Надо при этом иметь в виду, что судьба бедной Катиши была, в общем, куда менее счастливой и куда менее ровной, нежели судьба старшей сестры. Она вышла замуж по любви за несколько месяцев до замужества Камиши, вышла за молодого, талантливейшего и вскоре ставшего знаменитым скульптора Евгения Александровича Лансере, и этот «роман Кати и Жени», начавшийся летом 1874 года, продолжался до самой гробовой доски Жени, случившейся в феврале 1886 года. Катя, которой в момент смерти мужа было всего 36 лет и которая по-прежнему была прелестной, осталась верной ему до конца своей жизни. Она отвергла несколько предложений, из коих одно, во всяком случае, представлялось для всех окружающих вполне желательным. Сказать, однако же, чтобы роман Кати и Жени был счастливым, тоже нельзя. Евгений Лансере был с самого начала обреченным человеком, в нем еще в конце 70-х годов обнаружился туберкулез, и страшная эта болезнь вслед за тем только ухудшалась и взяла наконец верх над его хрупким организмом. Самый характер Жени был тяжелым, и существование с ним было нелегким. Насколько я любил своего английского зятя Мата, настолько я недолюбливал своего французского зятя, настолько меня все в нем коробило — и его едкая насмешливость, и его бурные вспышки, и его состояние непрерывной раздражительности. Иначе как в каком-то ироническом тоне он ни к кому не обращался, и даже в отношении горячо и нежно любимой жены он редко менял свой хронически-злобный тон. Тут многое было от болезни, но многое и от сознания, что он недостаточно оценен как художник, что он по рукам связан заботой о благосостоянии своей семьи, что он находится в своего рода порабощении у бронзовщика Шопена, заставлявшего его пробавляться мелкими вещицами и не позволявшего ему развернуться.

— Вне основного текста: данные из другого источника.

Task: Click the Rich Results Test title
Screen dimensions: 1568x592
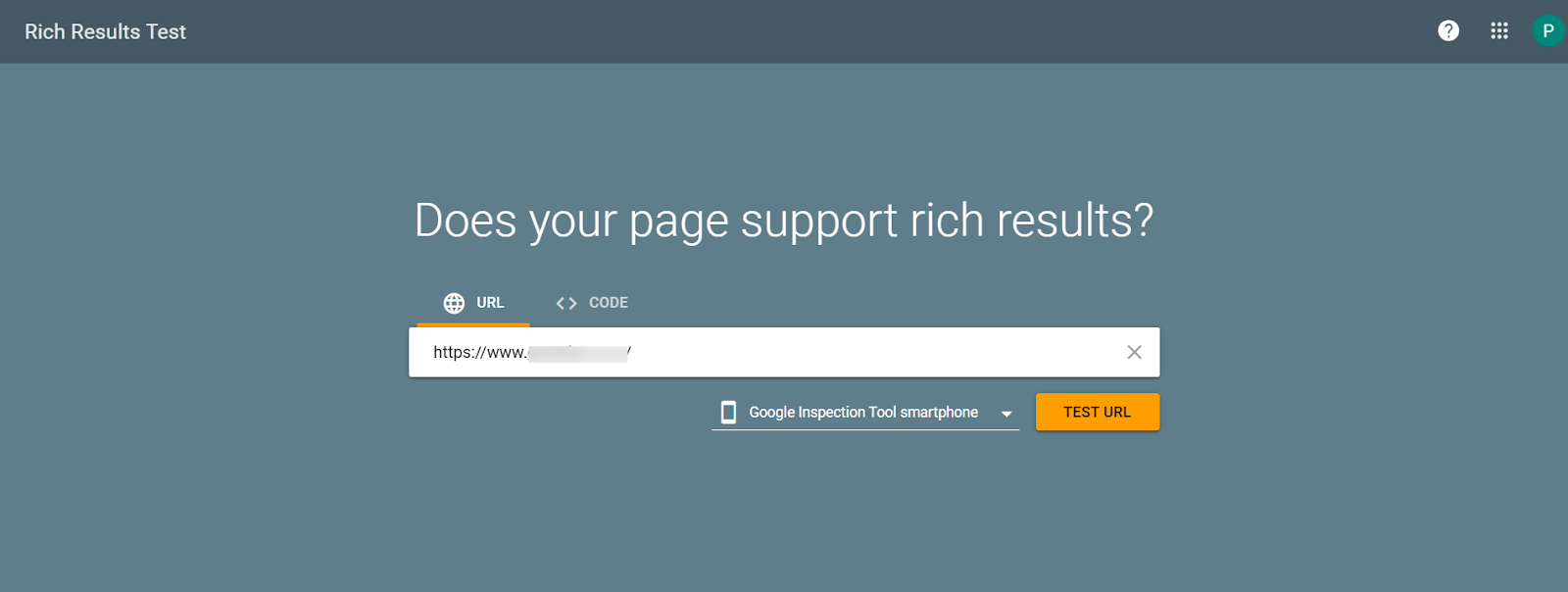Action: [105, 31]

Только постепенно, по мере роста своей известности, Лансере стал освобождаться от этой кабалы, и в последние два-три года жизни он стал диктовать Шопену свою художественную волю. Но произошло это тогда, когда чувство обреченности уже ни на минуту не оставляло его и исчезла всякая надежда, что он еще успеет себя показать вполне достойным образом.
Можно считать, что Лансере, внук застрявшего во время похода 1812 года в русском плену француза и его жены, балтийской немки (баронессы Таубе), был таким же полноправным гражданином Немецкой слободы, какими были мы, Бенуа, однако существенной разницей между нами и им был его пламенный русский национализм. От своего французского происхождения он не отказывался и даже ценил его, однако эта кровная симпатия к Франции была ничтожной в сравнении с боготворением России. И это боготворение России, распространенное на все славянство, являлось основой закадычной дружбы его с В. С. Россоловским, в котором, как в племяннике знаменитых славянофилов Аксаковых, эти чувства можно было считать вполне естественными. Лансере не скрывал в вопросах религии своего предпочтения православию, и на этой почве возникали между ним и нашим другом дома Бианки лютые споры, начинавшиеся обыкновенно с поддразнивания Женей бедного старика-фанатика и кончавшиеся прямо-таки своего рода проповедями, посредством которых оба оппонента, не щадя голоса и в состоянии крайнего раздражения, старались друг друга перекричать. И эти споры не могли меня, мальчика в общем религиозного и слепо веровавшего в спасительность католической церкви, расположить к моему зятю. Я помню, как я старался бедного Бианки после таких стычек утешать изъявлением моей с ним полной солидарности.
В общем, я видел в Жене Лансере врага, но года за два до смерти его это мое отношение к нему стало меняться — впрочем, в связи с изменением и его отношения ко мне. Пока он во мне видел одного из многочисленных ребят, бывавших у них в доме, я был для него незначительной величиной и скорее предметом той же ненависти, которую он питал к детям вообще, за исключением своих собственных. Не раз он разражался против меня криком и бранью, и это меня, пользовавшегося со стороны всех близких особой лаской и снисходительностью, не могло не возмущать. Но во время моего гощения в имении Лансере в 1884 году (я считал, что гощу у своей сестры Кати, а вовсе не у моего врага Жени), стала намечаться какая-то перемена в его отношении ко мне. Он по-прежнему придерживался иронического тона, и даже — в связи с моими тогдашними четырнадцатилетними романами — этот тон приобретал моментами и очень колючий, саркастический характер, однако под этой иронией и под этим сарказмом стало обнаруживаться что-то вроде любопытства, а затем, к концу этого моего пребывания, появилась даже и известная доля симпатичного интереса.